§ TEXT SEGMENT
☆ ☆ ☆ ☆ ☆

On 5/8/26 1:21 AM, ... wrote:

Hi,

Sorry for the late reply. I spent some time reworking the prototype along the
lines suggested in the previous discussion, and also tried to make the
VDO-level measurements more explicit.

There were two main points in the previous feedback. The first was that IAA
support should not add IAA-specific branches in the VDO data path, such as:

     if (iaa_enabled)
             ...
     else
             ...

Instead, the VDO compression path should use the kernel asynchronous
compression API, so that IAA can be plugged in through the existing crypto API
and the VDO code does not need to know about a specific accelerator. The
second point was that the benefit should be shown at the dm-vdo level, because
raw compression-algorithm benchmarks do not necessarily translate into
user-visible VDO throughput or data-efficiency gains.

☆ ☆ ☆ ☆ ☆

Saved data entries
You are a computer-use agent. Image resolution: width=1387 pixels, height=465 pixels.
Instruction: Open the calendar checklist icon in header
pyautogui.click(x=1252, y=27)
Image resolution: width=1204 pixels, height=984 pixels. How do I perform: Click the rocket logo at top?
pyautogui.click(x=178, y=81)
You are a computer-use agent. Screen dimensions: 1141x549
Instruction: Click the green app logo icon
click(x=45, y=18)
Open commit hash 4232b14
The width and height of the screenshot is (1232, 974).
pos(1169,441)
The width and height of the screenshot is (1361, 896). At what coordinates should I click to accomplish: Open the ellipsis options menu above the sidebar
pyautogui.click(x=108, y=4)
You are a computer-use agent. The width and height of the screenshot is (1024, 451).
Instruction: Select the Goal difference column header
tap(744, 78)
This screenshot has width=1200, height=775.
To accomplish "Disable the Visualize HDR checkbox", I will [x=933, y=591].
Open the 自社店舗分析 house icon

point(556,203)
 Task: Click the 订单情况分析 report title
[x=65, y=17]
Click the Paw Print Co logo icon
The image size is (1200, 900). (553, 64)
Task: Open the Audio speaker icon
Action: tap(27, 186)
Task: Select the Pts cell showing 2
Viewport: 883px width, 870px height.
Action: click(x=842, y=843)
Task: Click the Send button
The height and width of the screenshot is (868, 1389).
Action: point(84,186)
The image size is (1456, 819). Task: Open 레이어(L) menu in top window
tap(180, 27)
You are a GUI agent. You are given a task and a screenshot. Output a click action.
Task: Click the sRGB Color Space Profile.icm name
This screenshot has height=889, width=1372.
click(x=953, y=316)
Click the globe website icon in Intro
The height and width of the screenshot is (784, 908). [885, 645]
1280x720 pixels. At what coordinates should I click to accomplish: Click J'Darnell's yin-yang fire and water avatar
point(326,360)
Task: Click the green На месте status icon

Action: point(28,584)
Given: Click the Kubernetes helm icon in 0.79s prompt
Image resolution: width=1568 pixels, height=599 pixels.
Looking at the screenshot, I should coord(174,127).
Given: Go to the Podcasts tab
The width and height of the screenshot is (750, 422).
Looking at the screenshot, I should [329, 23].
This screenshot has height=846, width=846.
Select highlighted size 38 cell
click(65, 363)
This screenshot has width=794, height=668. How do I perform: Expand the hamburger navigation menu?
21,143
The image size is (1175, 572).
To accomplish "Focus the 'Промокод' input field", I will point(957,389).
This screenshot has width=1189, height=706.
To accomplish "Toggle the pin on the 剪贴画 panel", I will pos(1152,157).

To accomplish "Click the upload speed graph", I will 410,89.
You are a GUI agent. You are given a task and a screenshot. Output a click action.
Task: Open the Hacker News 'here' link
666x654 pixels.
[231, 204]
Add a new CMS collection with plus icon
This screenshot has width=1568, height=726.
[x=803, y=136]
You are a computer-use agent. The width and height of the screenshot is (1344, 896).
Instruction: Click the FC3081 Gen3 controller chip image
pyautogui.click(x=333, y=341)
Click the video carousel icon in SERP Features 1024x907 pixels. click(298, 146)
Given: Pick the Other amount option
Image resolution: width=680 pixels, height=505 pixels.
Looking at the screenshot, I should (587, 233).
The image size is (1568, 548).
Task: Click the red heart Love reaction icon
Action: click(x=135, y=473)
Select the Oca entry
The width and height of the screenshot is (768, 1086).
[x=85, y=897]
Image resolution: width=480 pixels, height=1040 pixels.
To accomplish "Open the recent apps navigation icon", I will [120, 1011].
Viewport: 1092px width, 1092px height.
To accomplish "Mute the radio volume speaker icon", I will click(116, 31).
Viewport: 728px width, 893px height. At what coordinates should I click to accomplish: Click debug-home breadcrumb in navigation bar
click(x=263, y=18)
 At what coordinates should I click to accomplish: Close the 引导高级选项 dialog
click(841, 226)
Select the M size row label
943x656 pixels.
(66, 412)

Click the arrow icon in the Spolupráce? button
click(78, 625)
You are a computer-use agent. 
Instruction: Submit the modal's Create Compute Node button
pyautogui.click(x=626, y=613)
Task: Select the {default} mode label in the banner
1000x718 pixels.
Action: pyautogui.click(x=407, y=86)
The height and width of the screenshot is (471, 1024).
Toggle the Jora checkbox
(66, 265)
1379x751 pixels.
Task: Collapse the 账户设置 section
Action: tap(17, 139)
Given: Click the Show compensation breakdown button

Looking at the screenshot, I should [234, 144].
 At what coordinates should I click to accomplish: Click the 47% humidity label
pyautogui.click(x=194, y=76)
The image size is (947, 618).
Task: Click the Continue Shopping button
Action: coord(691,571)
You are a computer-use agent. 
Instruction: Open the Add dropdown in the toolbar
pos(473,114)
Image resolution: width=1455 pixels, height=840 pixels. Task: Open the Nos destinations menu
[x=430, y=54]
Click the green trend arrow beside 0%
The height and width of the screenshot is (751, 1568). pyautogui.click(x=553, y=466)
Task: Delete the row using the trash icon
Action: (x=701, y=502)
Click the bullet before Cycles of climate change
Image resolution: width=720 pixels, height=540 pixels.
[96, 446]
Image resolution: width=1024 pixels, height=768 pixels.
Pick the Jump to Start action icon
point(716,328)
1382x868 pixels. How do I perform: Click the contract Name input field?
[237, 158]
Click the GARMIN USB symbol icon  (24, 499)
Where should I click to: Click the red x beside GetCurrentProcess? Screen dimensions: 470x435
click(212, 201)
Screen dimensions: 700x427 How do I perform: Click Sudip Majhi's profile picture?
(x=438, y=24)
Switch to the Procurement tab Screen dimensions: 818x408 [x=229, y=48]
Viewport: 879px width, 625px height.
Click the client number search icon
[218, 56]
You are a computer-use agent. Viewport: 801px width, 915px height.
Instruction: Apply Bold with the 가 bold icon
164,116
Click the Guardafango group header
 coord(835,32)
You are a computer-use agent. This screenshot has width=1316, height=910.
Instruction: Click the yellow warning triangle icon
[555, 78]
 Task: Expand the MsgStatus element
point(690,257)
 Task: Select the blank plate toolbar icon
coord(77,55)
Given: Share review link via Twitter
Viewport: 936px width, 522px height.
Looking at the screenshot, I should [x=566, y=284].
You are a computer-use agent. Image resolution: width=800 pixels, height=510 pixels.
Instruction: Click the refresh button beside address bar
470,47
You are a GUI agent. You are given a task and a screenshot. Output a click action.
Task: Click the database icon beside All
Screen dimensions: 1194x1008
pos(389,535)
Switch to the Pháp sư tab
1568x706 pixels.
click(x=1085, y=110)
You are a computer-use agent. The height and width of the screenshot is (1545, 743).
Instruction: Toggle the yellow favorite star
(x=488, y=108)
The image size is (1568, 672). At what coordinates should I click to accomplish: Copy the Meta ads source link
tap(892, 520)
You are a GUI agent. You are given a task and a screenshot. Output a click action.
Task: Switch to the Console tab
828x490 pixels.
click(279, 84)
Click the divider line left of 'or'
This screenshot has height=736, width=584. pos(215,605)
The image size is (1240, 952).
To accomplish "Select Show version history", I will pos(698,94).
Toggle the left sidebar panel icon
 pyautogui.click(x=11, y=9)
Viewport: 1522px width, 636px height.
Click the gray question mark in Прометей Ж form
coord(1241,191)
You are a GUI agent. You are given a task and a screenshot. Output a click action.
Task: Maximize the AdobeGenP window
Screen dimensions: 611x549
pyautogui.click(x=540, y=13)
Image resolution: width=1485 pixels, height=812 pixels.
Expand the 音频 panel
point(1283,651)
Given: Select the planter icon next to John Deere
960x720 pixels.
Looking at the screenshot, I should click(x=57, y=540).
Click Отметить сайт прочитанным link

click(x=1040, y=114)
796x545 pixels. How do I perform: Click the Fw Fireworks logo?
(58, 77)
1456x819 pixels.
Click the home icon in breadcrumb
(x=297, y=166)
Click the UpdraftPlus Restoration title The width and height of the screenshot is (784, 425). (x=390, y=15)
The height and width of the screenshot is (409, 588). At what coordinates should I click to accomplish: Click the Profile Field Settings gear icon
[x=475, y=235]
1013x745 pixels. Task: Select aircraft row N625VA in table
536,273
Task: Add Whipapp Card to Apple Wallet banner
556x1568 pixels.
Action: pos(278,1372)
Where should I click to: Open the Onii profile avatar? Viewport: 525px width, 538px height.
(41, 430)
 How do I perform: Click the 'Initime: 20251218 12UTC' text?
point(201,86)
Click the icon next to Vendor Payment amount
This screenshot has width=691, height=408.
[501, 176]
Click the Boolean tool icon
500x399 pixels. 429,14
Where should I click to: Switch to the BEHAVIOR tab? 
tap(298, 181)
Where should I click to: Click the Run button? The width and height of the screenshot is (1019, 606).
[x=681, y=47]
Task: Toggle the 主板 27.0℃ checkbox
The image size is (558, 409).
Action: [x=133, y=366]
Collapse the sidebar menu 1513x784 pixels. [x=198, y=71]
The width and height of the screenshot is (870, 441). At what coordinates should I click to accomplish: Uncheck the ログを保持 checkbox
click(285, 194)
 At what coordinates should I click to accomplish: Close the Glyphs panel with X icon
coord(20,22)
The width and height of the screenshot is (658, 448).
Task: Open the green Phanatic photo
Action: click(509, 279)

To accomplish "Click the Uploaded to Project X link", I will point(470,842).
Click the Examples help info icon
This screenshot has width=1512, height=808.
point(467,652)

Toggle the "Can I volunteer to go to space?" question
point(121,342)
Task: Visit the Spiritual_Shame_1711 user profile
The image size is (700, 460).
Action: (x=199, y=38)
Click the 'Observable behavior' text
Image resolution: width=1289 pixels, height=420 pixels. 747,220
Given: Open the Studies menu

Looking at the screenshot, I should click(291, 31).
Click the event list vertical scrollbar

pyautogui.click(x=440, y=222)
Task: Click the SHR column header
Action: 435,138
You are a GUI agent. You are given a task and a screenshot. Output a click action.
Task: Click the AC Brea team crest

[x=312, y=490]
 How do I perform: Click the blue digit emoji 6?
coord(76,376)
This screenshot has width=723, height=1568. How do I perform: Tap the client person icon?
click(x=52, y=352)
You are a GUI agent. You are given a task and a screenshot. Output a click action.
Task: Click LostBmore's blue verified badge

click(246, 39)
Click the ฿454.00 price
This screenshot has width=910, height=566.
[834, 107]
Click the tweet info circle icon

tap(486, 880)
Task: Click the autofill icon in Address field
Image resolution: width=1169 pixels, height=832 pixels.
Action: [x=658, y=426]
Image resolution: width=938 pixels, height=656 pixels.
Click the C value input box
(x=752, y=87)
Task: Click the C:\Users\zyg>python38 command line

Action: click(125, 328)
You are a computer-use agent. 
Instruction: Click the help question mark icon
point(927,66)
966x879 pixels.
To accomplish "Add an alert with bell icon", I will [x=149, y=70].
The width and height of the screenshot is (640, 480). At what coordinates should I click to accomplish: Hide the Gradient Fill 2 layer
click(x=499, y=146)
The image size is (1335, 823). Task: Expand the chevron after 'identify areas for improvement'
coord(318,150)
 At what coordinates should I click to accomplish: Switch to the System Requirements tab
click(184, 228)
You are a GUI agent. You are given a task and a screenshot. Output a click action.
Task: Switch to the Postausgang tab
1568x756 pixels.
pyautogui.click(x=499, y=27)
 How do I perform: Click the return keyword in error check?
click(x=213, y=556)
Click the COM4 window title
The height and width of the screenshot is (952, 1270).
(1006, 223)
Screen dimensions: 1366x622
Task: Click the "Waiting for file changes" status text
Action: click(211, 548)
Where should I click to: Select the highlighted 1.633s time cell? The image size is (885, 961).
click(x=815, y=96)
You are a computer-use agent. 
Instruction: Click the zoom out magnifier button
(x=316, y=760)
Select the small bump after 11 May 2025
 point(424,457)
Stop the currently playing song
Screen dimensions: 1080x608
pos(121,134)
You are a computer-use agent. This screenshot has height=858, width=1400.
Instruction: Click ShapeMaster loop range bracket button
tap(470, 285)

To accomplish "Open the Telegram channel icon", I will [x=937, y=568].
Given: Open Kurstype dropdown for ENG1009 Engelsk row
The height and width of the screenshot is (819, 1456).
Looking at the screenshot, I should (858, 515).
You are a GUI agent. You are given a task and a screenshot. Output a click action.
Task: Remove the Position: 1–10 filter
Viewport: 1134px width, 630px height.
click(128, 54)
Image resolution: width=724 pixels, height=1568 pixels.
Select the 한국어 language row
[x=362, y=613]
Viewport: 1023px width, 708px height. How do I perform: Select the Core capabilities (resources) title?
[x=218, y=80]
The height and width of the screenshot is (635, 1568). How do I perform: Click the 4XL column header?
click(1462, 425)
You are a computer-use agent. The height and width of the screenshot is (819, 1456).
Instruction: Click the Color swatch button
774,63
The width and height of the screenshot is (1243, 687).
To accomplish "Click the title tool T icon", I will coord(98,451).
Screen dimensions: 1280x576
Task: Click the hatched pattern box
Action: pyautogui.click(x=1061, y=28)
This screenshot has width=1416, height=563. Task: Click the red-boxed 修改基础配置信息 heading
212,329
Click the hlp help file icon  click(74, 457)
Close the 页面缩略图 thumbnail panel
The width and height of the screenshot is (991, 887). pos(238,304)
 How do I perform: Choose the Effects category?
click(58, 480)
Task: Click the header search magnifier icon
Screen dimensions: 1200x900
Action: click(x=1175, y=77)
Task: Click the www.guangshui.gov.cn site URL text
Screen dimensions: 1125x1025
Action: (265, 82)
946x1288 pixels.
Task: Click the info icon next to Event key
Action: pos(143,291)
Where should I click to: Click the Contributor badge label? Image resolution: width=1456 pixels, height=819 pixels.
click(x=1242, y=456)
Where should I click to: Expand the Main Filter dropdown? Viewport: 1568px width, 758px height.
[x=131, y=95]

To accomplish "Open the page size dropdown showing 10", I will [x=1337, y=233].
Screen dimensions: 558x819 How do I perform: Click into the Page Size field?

☆ ☆ ☆ ☆ ☆

§ EXERCISE TASK A
In the reply about IAA support in VDO, list every hyphenated term.
§ EXERCISE TASK B
From the reply about IAA support in VDO, copy the passage starting at "On 5/8/26 1:21" and ending at "if (iaa_enabled)".

§ EXPECTED ANSWER A
VDO-level, IAA-specific, dm-vdo, compression-algorithm, user-visible, data-efficiency

§ EXPECTED ANSWER B
On 5/8/26 1:21 AM, ... wrote:

Hi,

Sorry for the late reply. I spent some time reworking the prototype along the
lines suggested in the previous discussion, and also tried to make the
VDO-level measurements more explicit.

There were two main points in the previous feedback. The first was that IAA
support should not add IAA-specific branches in the VDO data path, such as:

     if (iaa_enabled)